According to this invention there is provided a process for
recovering hydrocarbons from hydrocarbon bearing deposits
comprising:
providing at least two horizontal production wells near the bottom
of a target production area, wherein the wells are horizontal
electrodes during an electrical heating stage, and production wells
during a production stage;
providing a horizontal injector well located between and above the
producer wells, wherein the well is a horizontal electrode during
an electrical heating stage, and an injection well during a
production stage;
electrically exciting the electrodes during a heating stage such
that current flows between the horizontal injection well and the
horizontal production wells, creating preheated paths of increased
injectivity;
injecting a hot fluid into the preheated paths displacing
hydrocarbons toward the producers; and
recovering hydrocarbons from the production wells.
Further according to this invention there is provided an apparatus
for recovering hydrocarbons from hydrocarbon bearing deposits
comprising:
at least two horizontal production wells situated near the bottom
of a target production area, wherein the wells are horizontal
electrodes during an electrical heating stage, and production wells
during a production stage; and,
a horizontal injection well located between and above the
production wells, wherein the well is a horizontal electrode during
an electrical heating stage, and an injection well during a
production stage.
Still further according to this invention there is provided a
process for increasing injectivity of hydrocarbon bearing deposits
comprising:
providing at least two horizontal production wells near the bottom
of a target production area, wherein the wells are horizontal
electrodes during an electrical heating stage;
providing a horizontal injection well located between and above the
producion wells, wherein the well is a horizontal electrode during
an electrical heating stage;
electrically exciting the electrodes during a heating stage such
that current flows between the horizontal injection well and the
horizontal production wells, creating preheated paths of increased
injectivity;
BRIEF DESCRIPTION OF THE DRAWINGS
FIG. 1 is a horizontal cross-section view of the steam assisted
gravity drainage (SAGD) method showing the wells and the steam
chest.
FIG. 2 is a horizontal cross-section views of the electrical
preheat steam assisted gravity drainage (EP-SAGD) method showing
the wells and the steam chest.
FIG. 3 shows a well configuration comparison between the SAGD
process and the EP-SAGD process.
FIGS. 4-11 show the recovery of the original oil in place (OOIP) of
the reservoir as a function of time for various geological settings
for the SAGD and EP-SAGD processes.
DETAILED DESCRIPTION OF THE INVENTION
Although this invention may be used in any formation, it is
particularly applicable to deposits of heavy oil, such as tar
sands, which have vertical hydraulic connectivity and are
interspersed with discontinuous shale barriers.

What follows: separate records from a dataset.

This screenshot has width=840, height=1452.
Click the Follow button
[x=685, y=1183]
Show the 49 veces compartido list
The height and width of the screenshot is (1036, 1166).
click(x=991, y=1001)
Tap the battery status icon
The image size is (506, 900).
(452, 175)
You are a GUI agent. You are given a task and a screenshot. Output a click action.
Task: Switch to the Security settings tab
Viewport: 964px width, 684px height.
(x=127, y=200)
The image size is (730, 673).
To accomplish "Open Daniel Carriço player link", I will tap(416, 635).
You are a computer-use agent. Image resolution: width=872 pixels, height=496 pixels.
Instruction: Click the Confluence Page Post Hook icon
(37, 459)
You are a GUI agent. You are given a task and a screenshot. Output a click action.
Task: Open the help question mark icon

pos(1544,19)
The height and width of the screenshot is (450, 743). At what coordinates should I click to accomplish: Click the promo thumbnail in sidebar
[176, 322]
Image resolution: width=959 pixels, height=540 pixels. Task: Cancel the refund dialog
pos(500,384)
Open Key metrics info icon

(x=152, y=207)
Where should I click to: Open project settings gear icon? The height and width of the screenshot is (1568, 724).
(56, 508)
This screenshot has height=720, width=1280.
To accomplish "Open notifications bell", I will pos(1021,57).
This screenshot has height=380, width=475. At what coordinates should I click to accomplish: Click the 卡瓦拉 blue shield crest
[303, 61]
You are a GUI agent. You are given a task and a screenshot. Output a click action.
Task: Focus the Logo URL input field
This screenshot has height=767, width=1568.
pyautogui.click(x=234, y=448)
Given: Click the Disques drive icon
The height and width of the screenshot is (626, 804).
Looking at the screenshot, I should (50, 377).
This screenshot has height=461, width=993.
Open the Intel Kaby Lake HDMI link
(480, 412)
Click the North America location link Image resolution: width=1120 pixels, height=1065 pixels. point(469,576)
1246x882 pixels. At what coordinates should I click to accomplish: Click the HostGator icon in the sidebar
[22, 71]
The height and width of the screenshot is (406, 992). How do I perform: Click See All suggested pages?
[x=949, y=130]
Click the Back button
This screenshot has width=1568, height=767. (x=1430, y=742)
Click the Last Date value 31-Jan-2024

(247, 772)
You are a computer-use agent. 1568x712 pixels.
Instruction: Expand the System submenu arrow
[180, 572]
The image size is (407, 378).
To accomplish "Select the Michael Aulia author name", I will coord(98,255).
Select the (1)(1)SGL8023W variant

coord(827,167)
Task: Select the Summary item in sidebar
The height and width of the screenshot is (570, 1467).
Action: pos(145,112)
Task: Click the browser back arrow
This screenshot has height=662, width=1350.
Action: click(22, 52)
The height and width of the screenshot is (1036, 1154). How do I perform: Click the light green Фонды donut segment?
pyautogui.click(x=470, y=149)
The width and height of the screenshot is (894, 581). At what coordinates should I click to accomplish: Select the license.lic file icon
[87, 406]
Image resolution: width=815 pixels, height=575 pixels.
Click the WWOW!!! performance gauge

The steam assisted gravity drainage (SAGD) process disclosed in
U.S. Pat. No. 4,344,485, discussed above, is a method for
continuously producing viscous hydrocarbons by gravity drainage
while injecting heated fluids. As discussed above, the SAGD process
is limited by the requirement that the wells be placed relatively
close together and is very sensitive to and hindered by the
existance of shale layers between the producer and injector. The
present invention, utilizing electric preheating and a unique
arrangement of wells overcomes the limitations of U.S. Pat. No.
4,344,485.
Although any suitable number of wells and any suitable well pattern
could be used, the number of electrodes and the well pattern will
be determined by an economic optimum which depends, in turn, on the
cost of the electrode wells and the conductivity of the tar sand
deposit. Heavy oil recovery is most frequently production limited
and therefore benefits from a ratio of production wells to
injection wells greater than one. The invention preferably employs
sets of three wells, one injector and two producers, preferably in
a triangular arrangement. The producers are placed at the base of
the triangle at the bottom of the production pay, in the range of
about 30 to about 200 feet apart, preferably in the range of about
70 to about 150 feet apart, and most preferably in the range of
about 90 to about 120 feet apart. The injector is at the top apex,
in the range of about 30 to about 100 feet from the base, preferaby
in the range of about 45 to about 60 feet from the base. Typical
distances between injector and producer (side of the triangle) are
in the range of about 30 to about 140 feet apart.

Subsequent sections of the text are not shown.